The legislature needs to carefully plug the hole. However, it should at all costs not be done with new taxes. I was mostly on the fence about Patrick’s tax plan until Scott Lehigh of the Boston Globecautioned against the plan. He cited higher business costs in general and recent hikes in unemployment insurance adding to businesses’ overall burden. In other words, that the Bay State ranks towards the bottom of corporate taxation (40th and not 47th, as Patrick claims) means little if everything else is expensive. Therefore, I am inclined to agree. While I love lashing out at big business, I believe that their under taxed nature exists primarily at the Federal level, especially when one takes into account the giveaways big business gets in contracts, grants, and sweetheart land-use deals. That does happen in Massachusetts, too, but Massachusetts cannot be arrogant and assume that just because we’ve got Boston we’re going to be all right. Another article in the Globe noted the competition from other major cities which are developing potent health care systems. They could seriously challenge Boston. Sad truth is, Harvard may not be able to save us this time.

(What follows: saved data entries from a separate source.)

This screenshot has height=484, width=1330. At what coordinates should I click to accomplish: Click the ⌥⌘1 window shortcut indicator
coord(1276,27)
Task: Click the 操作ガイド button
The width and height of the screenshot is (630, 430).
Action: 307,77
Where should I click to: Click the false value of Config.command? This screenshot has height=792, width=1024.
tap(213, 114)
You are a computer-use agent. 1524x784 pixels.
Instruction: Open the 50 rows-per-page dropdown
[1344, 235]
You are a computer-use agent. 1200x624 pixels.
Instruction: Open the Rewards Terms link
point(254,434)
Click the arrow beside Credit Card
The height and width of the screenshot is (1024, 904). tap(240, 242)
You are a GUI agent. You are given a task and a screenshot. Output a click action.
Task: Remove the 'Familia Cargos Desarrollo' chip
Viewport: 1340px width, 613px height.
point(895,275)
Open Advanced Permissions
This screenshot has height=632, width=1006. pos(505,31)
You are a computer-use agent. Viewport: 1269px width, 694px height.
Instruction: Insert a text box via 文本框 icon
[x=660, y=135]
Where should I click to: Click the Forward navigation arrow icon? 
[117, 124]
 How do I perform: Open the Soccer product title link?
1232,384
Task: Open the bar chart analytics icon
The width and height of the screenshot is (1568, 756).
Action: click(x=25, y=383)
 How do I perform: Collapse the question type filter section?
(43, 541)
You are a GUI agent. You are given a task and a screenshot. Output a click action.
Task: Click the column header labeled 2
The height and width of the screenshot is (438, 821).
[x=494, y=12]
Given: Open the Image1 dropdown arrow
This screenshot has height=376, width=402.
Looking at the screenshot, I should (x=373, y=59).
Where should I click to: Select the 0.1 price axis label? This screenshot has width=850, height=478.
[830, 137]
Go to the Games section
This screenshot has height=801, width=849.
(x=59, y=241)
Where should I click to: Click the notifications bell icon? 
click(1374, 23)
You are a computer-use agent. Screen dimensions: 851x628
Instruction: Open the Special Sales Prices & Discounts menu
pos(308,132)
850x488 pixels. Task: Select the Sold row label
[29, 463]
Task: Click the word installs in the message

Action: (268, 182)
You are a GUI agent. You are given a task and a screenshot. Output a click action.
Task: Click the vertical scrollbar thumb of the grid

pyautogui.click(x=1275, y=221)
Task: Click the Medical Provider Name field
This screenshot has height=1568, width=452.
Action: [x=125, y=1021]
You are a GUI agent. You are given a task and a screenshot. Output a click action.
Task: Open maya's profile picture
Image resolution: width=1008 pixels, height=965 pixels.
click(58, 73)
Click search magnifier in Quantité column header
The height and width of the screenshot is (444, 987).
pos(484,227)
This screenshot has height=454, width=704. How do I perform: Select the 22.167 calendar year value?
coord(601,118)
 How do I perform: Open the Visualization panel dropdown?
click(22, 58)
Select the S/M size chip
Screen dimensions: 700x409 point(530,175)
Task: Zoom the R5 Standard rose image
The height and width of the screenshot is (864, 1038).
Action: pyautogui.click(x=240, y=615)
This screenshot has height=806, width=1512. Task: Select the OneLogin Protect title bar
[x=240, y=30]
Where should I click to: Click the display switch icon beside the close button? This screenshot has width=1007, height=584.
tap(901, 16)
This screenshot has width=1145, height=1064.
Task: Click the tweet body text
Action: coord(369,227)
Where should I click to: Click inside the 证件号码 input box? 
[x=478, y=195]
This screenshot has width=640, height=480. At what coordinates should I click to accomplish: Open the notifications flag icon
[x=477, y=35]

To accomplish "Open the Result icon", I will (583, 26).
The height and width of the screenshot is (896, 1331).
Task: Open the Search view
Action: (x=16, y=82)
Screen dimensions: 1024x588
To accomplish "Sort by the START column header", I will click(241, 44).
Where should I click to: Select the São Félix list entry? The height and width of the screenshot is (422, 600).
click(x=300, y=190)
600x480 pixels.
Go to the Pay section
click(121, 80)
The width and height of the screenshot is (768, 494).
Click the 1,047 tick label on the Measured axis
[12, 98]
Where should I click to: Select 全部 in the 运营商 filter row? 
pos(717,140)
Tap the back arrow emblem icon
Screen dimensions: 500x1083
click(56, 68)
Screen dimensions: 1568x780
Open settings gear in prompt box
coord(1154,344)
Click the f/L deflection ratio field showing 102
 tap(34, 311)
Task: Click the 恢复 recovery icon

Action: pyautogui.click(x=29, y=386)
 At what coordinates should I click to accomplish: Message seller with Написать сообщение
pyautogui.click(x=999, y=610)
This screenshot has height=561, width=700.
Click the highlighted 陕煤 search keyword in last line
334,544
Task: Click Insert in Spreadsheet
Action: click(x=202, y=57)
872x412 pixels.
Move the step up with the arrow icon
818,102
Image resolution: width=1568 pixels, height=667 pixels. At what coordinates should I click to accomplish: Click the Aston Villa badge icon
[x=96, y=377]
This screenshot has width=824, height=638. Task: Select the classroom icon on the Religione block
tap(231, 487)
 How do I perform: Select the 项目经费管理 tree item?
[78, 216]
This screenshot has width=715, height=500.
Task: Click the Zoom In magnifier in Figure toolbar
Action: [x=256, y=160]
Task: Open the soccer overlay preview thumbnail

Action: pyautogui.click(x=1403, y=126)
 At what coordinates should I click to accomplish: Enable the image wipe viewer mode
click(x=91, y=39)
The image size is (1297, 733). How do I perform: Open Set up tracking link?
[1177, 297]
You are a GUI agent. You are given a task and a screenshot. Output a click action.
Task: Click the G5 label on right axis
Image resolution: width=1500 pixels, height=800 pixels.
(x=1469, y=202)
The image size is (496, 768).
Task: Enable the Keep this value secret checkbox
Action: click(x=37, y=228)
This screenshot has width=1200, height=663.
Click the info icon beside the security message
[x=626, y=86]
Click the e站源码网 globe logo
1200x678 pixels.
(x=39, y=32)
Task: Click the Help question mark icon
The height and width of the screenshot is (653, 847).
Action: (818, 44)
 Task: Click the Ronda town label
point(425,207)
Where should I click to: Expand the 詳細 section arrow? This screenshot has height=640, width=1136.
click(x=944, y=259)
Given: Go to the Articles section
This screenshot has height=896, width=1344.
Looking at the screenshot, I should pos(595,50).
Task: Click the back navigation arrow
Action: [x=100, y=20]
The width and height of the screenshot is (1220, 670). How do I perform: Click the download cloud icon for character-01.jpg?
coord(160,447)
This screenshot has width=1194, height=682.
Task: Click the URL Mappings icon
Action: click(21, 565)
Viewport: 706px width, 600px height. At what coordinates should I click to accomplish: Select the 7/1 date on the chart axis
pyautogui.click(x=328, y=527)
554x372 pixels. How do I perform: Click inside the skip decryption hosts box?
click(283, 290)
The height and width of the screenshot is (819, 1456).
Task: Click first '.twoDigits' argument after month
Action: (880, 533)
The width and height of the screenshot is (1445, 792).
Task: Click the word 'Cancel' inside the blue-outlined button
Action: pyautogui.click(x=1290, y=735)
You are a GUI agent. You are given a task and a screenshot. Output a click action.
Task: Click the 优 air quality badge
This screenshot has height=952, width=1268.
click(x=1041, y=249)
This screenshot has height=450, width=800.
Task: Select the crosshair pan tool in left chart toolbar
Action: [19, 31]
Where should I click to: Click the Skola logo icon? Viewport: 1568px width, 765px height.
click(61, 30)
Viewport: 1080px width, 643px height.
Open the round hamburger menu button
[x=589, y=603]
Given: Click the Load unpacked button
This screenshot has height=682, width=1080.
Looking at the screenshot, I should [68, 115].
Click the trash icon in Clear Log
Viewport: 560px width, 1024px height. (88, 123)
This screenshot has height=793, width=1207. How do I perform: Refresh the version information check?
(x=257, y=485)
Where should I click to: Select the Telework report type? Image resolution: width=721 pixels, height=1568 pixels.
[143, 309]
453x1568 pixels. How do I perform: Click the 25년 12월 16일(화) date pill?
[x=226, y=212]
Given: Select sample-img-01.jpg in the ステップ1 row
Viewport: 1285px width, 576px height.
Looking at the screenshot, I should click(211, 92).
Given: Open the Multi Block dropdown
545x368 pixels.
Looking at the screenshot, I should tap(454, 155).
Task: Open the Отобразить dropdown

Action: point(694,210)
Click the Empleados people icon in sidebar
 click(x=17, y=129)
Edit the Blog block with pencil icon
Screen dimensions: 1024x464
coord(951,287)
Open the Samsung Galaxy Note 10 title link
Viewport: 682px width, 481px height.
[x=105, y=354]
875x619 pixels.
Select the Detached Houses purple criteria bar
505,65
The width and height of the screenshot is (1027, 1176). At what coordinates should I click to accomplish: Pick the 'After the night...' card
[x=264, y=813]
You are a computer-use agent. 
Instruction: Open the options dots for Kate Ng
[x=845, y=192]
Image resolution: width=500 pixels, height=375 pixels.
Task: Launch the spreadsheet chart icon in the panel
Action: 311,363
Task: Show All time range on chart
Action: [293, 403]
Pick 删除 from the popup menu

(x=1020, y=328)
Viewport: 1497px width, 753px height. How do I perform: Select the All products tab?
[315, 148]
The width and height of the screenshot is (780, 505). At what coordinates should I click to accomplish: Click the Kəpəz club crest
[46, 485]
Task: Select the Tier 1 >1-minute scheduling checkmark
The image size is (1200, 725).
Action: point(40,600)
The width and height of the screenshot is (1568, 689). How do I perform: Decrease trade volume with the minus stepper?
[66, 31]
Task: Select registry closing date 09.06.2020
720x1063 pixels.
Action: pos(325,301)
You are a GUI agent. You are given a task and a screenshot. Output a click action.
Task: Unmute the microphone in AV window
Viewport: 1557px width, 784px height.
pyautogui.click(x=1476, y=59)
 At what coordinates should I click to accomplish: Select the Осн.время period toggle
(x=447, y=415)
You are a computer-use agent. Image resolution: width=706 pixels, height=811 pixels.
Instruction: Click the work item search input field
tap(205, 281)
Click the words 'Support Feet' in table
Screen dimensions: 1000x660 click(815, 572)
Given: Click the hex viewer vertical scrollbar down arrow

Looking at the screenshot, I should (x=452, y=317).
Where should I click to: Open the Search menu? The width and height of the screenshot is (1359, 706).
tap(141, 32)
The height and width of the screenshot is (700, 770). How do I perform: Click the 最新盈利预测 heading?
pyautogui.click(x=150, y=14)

So extra taxing is out, or at least needs to be curtailed. With that goes the capacity to dole out local taxing powers. I am not interested in railing against Patrick’s proposed meals tax again, but simply note that it will hurt cities like Springfield, Lowell, Brockton, etc the most. Boston, despite Menino’s insistence to the contrary, will be hurt too, though not as badly. If any such action is taken, we should adopt the New Jersey method and have the same tax across the board, but have it split with the municipality.
The only other option is cuts. We cannot cut local aid if we are going to prohibit local option taxes. We have a new health care plan to pay for, so nothing there. Roads are falling apart, so nothing there. Hmmm. What’s left? Patronage. We need to have a culling of state offices and a reduction of duplicate services. I know its tough, but it is also necessary. While I am aware of the realities of politics in Massachusetts, I hope that the power brokers can, as I have hoped before, recognize that the old-world politics of the past cannot work as before. Tough choices need to be made, if only to preserve the power brokers’ power. What power is left if the state loses more Congressional representation (we are doomed to lose at least one in 2010, probably from Western Mass despite the fact that we are one of the few areas that hasn’t been stagnant, although Boston did successfully fend off an inaccurate estimate)? Without righting this ship we may lose even more in 2020. What money is left for political favors if big business splits and leaves old and graying communities in their wake? It is a matter of sheer political will and less myopic thinking.
Can we do it? I don’t know. It has to start with the Legislature and if they can’t do it, we need to starting doing it at the polls.